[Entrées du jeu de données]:
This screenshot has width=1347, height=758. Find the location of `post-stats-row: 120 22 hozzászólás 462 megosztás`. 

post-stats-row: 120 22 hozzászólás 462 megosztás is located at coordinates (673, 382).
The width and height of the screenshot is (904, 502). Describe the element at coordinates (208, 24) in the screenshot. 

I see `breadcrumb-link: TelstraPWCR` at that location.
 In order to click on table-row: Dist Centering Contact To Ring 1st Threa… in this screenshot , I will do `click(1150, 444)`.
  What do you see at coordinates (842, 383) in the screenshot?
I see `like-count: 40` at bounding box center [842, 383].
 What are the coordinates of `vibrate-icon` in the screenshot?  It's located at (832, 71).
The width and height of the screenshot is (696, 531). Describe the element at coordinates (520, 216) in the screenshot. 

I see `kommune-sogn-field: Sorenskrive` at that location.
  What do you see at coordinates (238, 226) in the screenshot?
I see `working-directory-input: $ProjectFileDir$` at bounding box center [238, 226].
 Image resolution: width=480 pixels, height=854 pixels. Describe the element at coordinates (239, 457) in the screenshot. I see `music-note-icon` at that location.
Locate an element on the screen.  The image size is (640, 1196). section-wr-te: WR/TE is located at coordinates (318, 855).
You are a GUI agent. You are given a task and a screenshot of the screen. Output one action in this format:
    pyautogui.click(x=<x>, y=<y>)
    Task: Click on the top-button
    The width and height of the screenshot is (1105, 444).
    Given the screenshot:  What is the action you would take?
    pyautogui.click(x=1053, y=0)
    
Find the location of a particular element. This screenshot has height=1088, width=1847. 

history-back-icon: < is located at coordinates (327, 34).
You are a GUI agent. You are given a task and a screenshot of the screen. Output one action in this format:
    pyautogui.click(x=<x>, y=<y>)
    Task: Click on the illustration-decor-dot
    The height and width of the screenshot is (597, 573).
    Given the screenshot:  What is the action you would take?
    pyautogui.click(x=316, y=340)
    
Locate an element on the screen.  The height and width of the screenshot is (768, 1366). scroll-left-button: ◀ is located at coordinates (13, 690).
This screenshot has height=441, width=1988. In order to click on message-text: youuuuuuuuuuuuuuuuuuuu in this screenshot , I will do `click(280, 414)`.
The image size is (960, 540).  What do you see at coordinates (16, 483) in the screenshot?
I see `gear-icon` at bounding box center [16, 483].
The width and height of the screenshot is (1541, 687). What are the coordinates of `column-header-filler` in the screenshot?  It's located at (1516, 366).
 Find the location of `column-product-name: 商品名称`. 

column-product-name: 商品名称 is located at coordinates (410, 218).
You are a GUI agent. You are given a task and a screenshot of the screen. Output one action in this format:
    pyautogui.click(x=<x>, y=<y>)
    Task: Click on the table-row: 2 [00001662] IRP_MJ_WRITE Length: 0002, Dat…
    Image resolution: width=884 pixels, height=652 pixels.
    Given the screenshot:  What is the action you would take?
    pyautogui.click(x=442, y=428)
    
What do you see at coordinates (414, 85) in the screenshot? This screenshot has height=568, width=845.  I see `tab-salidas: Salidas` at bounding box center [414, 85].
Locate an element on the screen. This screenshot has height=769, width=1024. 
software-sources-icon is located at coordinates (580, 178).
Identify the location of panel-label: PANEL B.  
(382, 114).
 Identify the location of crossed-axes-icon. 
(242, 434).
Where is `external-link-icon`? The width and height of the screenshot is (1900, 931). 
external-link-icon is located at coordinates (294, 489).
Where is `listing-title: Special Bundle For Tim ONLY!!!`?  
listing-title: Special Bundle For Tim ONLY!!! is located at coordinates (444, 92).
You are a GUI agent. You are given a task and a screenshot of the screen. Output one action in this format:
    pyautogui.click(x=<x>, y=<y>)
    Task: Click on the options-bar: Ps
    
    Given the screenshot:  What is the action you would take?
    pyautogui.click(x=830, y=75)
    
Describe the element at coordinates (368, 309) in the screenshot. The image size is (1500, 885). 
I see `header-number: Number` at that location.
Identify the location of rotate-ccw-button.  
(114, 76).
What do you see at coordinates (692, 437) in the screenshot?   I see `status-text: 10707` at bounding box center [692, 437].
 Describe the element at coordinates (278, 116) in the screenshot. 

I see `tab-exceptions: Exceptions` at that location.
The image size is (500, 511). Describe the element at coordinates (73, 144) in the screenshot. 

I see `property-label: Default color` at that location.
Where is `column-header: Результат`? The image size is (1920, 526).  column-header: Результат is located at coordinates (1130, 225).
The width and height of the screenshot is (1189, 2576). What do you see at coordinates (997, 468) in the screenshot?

[À produire]: Présentez l'ensemble des données sous forme de tableau Markdown à deux colonnes, « N° » pour le numéro de ligne et « Ligne » pour son texte, sans les lignes vides.

[Réponse finale]:
| N° | Ligne |
|---|---|
| 1 | This screenshot has width=1347, height=758. Find the location of `post-stats-row: 120 22 hozzászólás 462 megosztás`.  |
| 2 | post-stats-row: 120 22 hozzászólás 462 megosztás is located at coordinates (673, 382). |
| 3 | The width and height of the screenshot is (904, 502). Describe the element at coordinates (208, 24) in the screenshot.  |
| 4 | I see `breadcrumb-link: TelstraPWCR` at that location. |
| 5 |  In order to click on table-row: Dist Centering Contact To Ring 1st Threa… in this screenshot , I will do `click(1150, 444)`. |
| 6 |   What do you see at coordinates (842, 383) in the screenshot? |
| 7 | I see `like-count: 40` at bounding box center [842, 383]. |
| 8 |  What are the coordinates of `vibrate-icon` in the screenshot?  It's located at (832, 71). |
| 9 | The width and height of the screenshot is (696, 531). Describe the element at coordinates (520, 216) in the screenshot.  |
| 10 | I see `kommune-sogn-field: Sorenskrive` at that location. |
| 11 |   What do you see at coordinates (238, 226) in the screenshot? |
| 12 | I see `working-directory-input: $ProjectFileDir$` at bounding box center [238, 226]. |
| 13 |  Image resolution: width=480 pixels, height=854 pixels. Describe the element at coordinates (239, 457) in the screenshot. I see `music-note-icon` at that location. |
| 14 | Locate an element on the screen.  The image size is (640, 1196). section-wr-te: WR/TE is located at coordinates (318, 855). |
| 15 | You are a GUI agent. You are given a task and a screenshot of the screen. Output one action in this format: |
| 16 |     pyautogui.click(x=<x>, y=<y>) |
| 17 |     Task: Click on the top-button |
| 18 |     The width and height of the screenshot is (1105, 444). |
| 19 |     Given the screenshot:  What is the action you would take? |
| 20 |     pyautogui.click(x=1053, y=0) |
| 21 | Find the location of a particular element. This screenshot has height=1088, width=1847.  |
| 22 | history-back-icon: < is located at coordinates (327, 34). |
| 23 | You are a GUI agent. You are given a task and a screenshot of the screen. Output one action in this format: |
| 24 |     pyautogui.click(x=<x>, y=<y>) |
| 25 |     Task: Click on the illustration-decor-dot |
| 26 |     The height and width of the screenshot is (597, 573). |
| 27 |     Given the screenshot:  What is the action you would take? |
| 28 |     pyautogui.click(x=316, y=340) |
| 29 | Locate an element on the screen.  The height and width of the screenshot is (768, 1366). scroll-left-button: ◀ is located at coordinates (13, 690). |
| 30 | This screenshot has height=441, width=1988. In order to click on message-text: youuuuuuuuuuuuuuuuuuuu in this screenshot , I will do `click(280, 414)`. |
| 31 | The image size is (960, 540).  What do you see at coordinates (16, 483) in the screenshot? |
| 32 | I see `gear-icon` at bounding box center [16, 483]. |
| 33 | The width and height of the screenshot is (1541, 687). What are the coordinates of `column-header-filler` in the screenshot?  It's located at (1516, 366). |
| 34 |  Find the location of `column-product-name: 商品名称`.  |
| 35 | column-product-name: 商品名称 is located at coordinates (410, 218). |
| 36 | You are a GUI agent. You are given a task and a screenshot of the screen. Output one action in this format: |
| 37 |     pyautogui.click(x=<x>, y=<y>) |
| 38 |     Task: Click on the table-row: 2 [00001662] IRP_MJ_WRITE Length: 0002, Dat… |
| 39 |     Image resolution: width=884 pixels, height=652 pixels. |
| 40 |     Given the screenshot:  What is the action you would take? |
| 41 |     pyautogui.click(x=442, y=428) |
| 42 | What do you see at coordinates (414, 85) in the screenshot? This screenshot has height=568, width=845.  I see `tab-salidas: Salidas` at bounding box center [414, 85]. |
| 43 | Locate an element on the screen. This screenshot has height=769, width=1024.  |
| 44 | software-sources-icon is located at coordinates (580, 178). |
| 45 | Identify the location of panel-label: PANEL B.   |
| 46 | (382, 114). |
| 47 |  Identify the location of crossed-axes-icon.  |
| 48 | (242, 434). |
| 49 | Where is `external-link-icon`? The width and height of the screenshot is (1900, 931).  |
| 50 | external-link-icon is located at coordinates (294, 489). |
| 51 | Where is `listing-title: Special Bundle For Tim ONLY!!!`?   |
| 52 | listing-title: Special Bundle For Tim ONLY!!! is located at coordinates (444, 92). |
| 53 | You are a GUI agent. You are given a task and a screenshot of the screen. Output one action in this format: |
| 54 |     pyautogui.click(x=<x>, y=<y>) |
| 55 |     Task: Click on the options-bar: Ps |
| 56 |     Given the screenshot:  What is the action you would take? |
| 57 |     pyautogui.click(x=830, y=75) |
| 58 | Describe the element at coordinates (368, 309) in the screenshot. The image size is (1500, 885).  |
| 59 | I see `header-number: Number` at that location. |
| 60 | Identify the location of rotate-ccw-button.   |
| 61 | (114, 76). |
| 62 | What do you see at coordinates (692, 437) in the screenshot?   I see `status-text: 10707` at bounding box center [692, 437]. |
| 63 |  Describe the element at coordinates (278, 116) in the screenshot.  |
| 64 | I see `tab-exceptions: Exceptions` at that location. |
| 65 | The image size is (500, 511). Describe the element at coordinates (73, 144) in the screenshot.  |
| 66 | I see `property-label: Default color` at that location. |
| 67 | Where is `column-header: Результат`? The image size is (1920, 526).  column-header: Результат is located at coordinates (1130, 225). |
| 68 | The width and height of the screenshot is (1189, 2576). What do you see at coordinates (997, 468) in the screenshot? |